**Directions for this task**:
What you give back from the listing below should be an exact copy of the lines from the one with "Screen dimensions: 334x443" down to the one with "Given: Show version info for numpy", and it should contain no pictures.

**Input data**:
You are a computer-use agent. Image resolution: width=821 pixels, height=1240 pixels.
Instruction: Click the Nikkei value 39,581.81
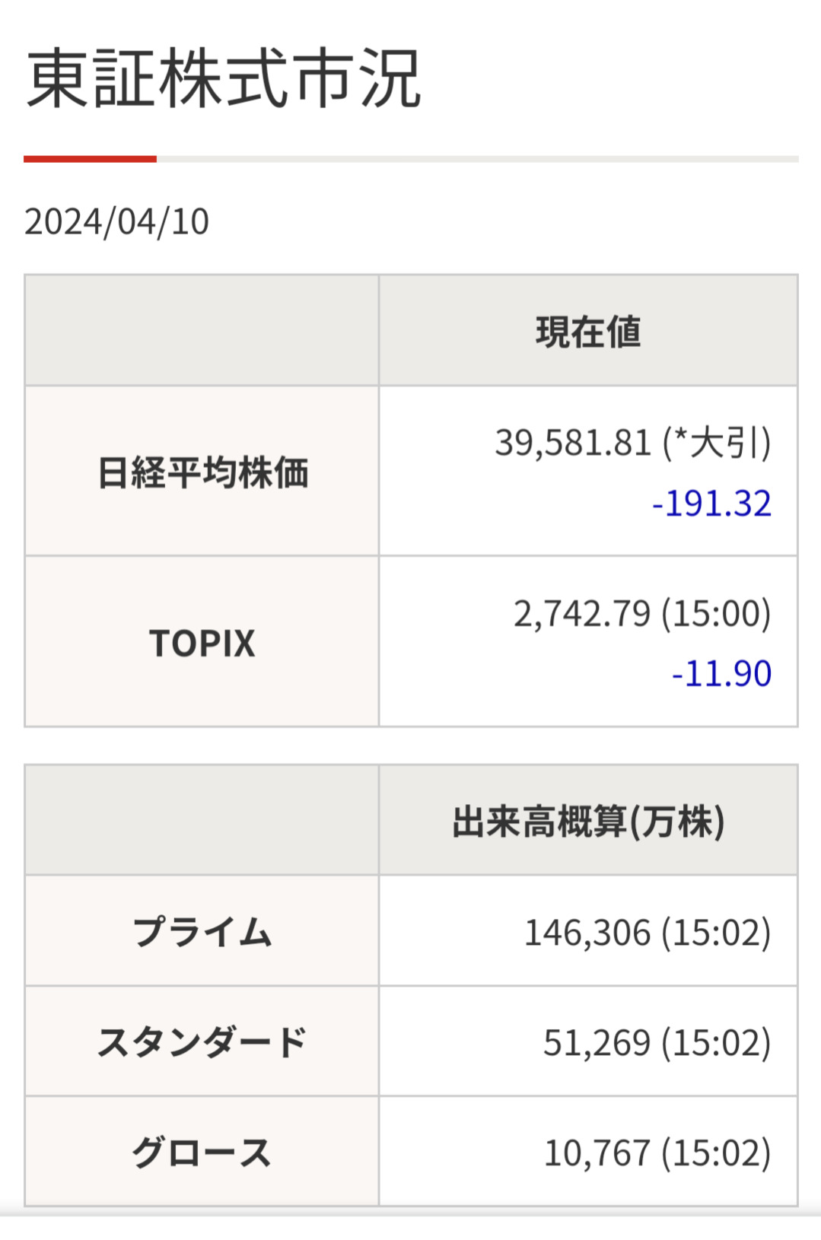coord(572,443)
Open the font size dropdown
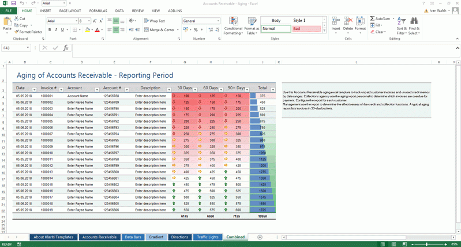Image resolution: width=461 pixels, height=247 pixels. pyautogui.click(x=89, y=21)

...

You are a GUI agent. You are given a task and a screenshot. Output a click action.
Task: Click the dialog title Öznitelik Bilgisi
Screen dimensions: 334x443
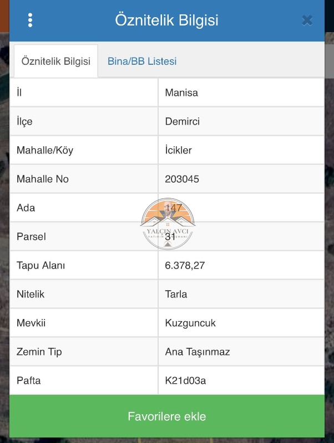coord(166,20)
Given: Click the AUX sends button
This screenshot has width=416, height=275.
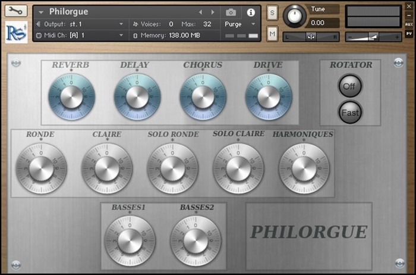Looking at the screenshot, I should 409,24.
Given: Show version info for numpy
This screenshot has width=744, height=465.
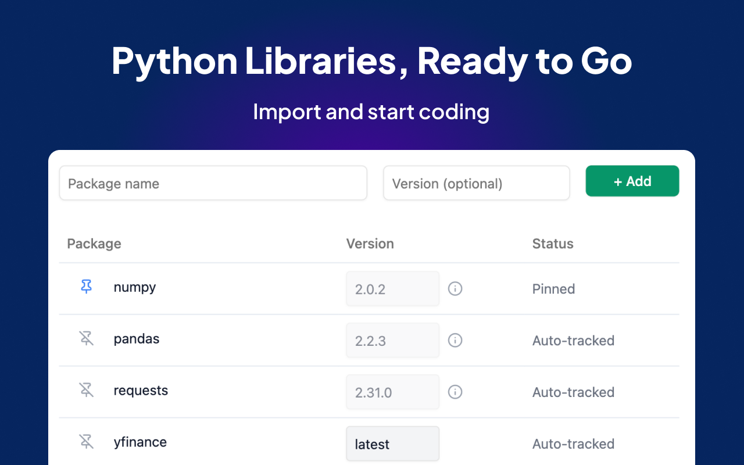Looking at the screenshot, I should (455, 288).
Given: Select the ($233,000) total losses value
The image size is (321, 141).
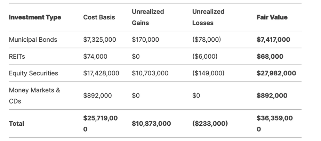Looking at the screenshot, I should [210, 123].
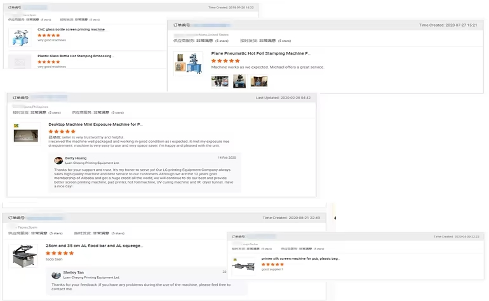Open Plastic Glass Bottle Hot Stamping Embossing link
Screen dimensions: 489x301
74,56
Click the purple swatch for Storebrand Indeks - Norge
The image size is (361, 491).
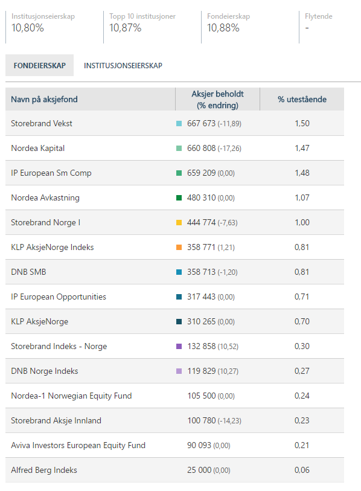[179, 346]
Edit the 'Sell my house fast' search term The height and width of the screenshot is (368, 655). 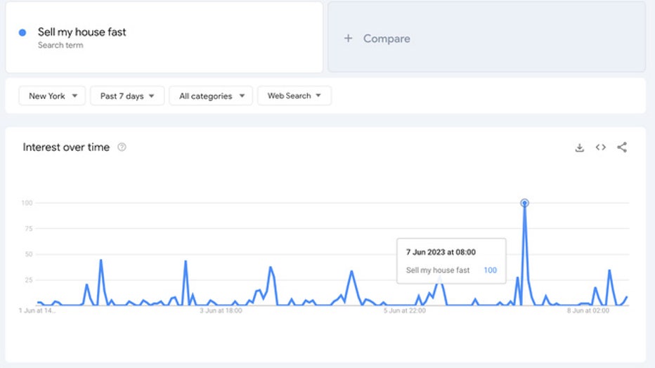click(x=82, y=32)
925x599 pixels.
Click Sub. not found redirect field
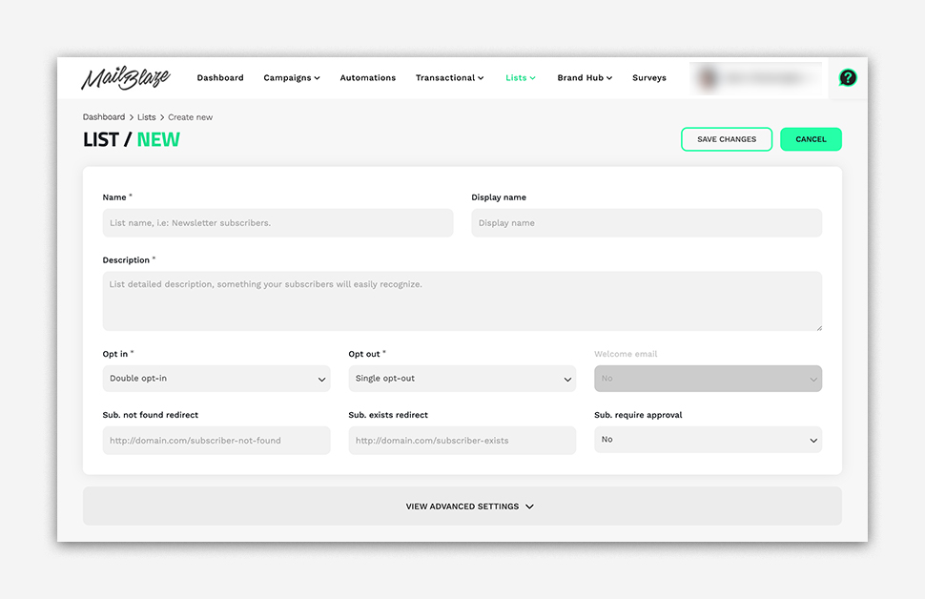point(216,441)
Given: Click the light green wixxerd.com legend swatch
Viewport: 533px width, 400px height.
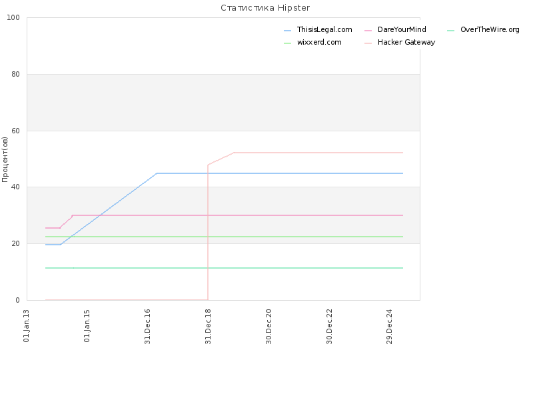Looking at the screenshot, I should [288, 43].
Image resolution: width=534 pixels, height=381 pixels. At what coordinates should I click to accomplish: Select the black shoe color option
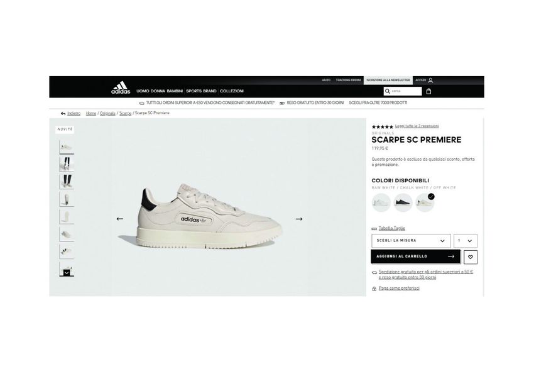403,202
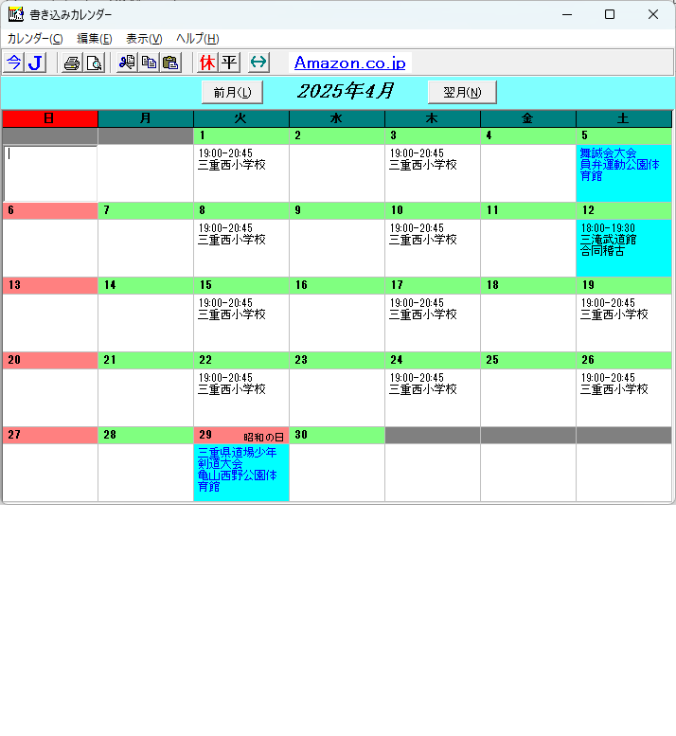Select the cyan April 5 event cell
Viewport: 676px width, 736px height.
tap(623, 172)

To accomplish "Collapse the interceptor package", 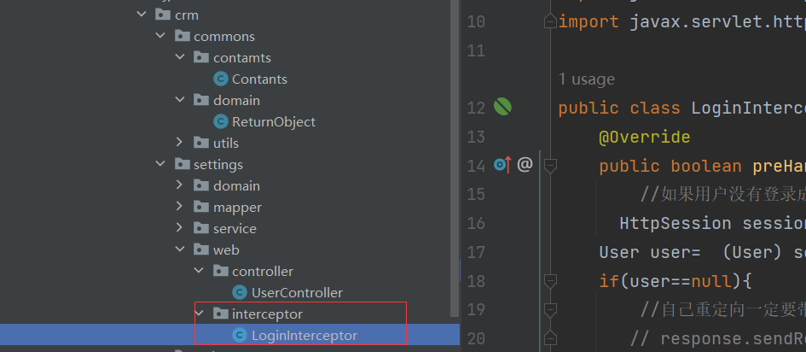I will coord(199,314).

--

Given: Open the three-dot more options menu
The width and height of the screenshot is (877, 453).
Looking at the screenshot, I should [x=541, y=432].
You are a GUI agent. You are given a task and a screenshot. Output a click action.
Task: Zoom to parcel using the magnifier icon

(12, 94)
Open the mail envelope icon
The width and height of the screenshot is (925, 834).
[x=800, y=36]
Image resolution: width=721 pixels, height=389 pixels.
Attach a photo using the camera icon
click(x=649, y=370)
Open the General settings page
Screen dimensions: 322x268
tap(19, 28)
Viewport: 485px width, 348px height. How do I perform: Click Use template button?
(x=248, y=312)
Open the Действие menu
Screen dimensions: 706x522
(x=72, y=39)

**Final answer**:
Screen dimensions: 334x443
coord(166,20)
Given: Click the AUX sends button
This screenshot has width=416, height=275.
Looking at the screenshot, I should 409,24.
Given: Show version info for numpy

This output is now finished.